I-880 is the spine of Fremont, and its interchanges at Stevenson Boulevard, Mowry Avenue, and Auto Mall Parkway see frequent serious crashes amid heavy commuter and freight traffic. Add the Route 84 approach to the Dumbarton Bridge, the Mission and Fremont Boulevard arterials, and Niles Canyon Road toward Sunol, and Fremont drivers face a demanding road network. With a large base of Tesla and other driver-assist vehicles in the area, some collisions also raise questions that turn on vehicle data and expert analysis.
Mirador Law serves Fremont from our Newark office on Balentine Drive. Led by former San Francisco public defenders Megan Burns and Emily Dahm, the firm brings more than 40 years of combined experience, close to a hundred jury trials, and two of California’s Top 50 plaintiff verdicts for 2024.

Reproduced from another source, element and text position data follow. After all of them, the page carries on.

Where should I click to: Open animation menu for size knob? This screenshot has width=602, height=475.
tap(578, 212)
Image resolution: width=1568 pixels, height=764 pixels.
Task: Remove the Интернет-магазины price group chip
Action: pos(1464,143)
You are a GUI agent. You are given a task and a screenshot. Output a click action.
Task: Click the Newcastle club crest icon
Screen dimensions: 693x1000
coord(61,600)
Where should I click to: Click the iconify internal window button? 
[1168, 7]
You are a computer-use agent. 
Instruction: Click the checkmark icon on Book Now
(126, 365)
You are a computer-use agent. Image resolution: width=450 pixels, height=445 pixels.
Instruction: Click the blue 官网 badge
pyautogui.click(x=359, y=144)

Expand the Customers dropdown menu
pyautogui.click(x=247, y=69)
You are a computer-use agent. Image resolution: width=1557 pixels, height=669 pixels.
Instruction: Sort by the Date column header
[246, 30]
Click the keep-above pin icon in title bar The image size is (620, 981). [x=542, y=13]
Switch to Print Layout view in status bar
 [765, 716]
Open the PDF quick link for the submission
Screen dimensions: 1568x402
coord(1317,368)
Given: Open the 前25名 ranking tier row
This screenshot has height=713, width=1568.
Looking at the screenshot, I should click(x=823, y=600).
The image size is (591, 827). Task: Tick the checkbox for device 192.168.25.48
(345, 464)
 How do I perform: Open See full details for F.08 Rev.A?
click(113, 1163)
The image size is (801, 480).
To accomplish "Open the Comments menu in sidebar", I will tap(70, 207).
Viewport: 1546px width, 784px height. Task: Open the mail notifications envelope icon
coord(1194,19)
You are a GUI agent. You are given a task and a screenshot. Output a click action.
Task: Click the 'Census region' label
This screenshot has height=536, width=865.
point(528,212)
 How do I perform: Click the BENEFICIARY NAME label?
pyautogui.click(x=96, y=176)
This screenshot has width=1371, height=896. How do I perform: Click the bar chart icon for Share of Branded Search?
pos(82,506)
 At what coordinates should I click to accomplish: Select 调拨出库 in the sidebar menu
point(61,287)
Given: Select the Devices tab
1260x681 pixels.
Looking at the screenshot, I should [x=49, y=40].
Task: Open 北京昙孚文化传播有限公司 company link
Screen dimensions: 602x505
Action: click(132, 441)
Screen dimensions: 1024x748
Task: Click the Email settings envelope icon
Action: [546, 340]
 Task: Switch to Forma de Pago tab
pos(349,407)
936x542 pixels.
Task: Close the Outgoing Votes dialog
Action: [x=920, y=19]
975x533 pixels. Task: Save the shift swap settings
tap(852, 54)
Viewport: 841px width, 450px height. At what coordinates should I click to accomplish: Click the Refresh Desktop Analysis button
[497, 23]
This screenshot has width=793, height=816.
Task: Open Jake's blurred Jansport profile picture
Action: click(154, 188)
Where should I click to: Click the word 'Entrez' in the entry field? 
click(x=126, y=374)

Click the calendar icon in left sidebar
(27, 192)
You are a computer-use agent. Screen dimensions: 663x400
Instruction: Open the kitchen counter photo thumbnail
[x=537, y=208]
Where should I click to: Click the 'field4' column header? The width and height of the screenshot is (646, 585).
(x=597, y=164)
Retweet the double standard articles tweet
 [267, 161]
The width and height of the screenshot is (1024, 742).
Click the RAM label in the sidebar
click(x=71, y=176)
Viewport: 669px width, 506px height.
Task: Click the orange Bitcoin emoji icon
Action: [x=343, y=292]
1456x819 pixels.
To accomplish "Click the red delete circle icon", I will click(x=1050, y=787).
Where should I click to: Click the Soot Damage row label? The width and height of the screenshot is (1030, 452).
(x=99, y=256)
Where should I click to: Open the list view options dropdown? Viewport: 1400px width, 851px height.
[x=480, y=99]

Rideshare, driver-assist, and local courts
Fremont injury cases are filed in the Superior Court of California, County of Alameda, with civil cases for the southern county handled through the Hayward Hall of Justice and the county’s civil division in Oakland, since the Fremont courthouse no longer accepts civil filings. For crashes involving driver-assist technology, we focus on investigation, vehicle data, and expert analysis rather than assumptions about who or what was in control.
Rideshare crashes follow special insurance rules that changed in 2026. Effective January 1, 2026, a rideshare driver’s uninsured and underinsured motorist coverage while carrying a passenger (Period 3) was reduced to $60,000 per person and $300,000 per accident, and for the period between accepting a ride and pickup (Period 2), the rules add a $200,000 excess liability policy on top of the driver’s existing coverage, along with $30,000 in property damage coverage. Which coverage applies depends on exactly what the driver was doing at the moment of the crash, and that detail can change the value of a claim.
Deadlines and fault
The general deadline to file is two years from the date of the crash under Code of Civil Procedure section 335.1. California’s pure comparative negligence rule means partial fault reduces, but does not bar, recovery. A government vehicle or dangerous road condition can trigger the six-month claim deadline under Government Code section 911.2.
A look at how these cases unfold
The following hypothetical examples illustrate how these cases can unfold. They are not based on any specific client and are provided for educational purposes only. A passenger is injured when their rideshare driver is struck on I-880 near Mowry. Whether the recovery runs through the rideshare company’s policy or the at-fault driver’s depends on the trip status at the moment of impact, and pinning down that detail is what protects the passenger’s claim.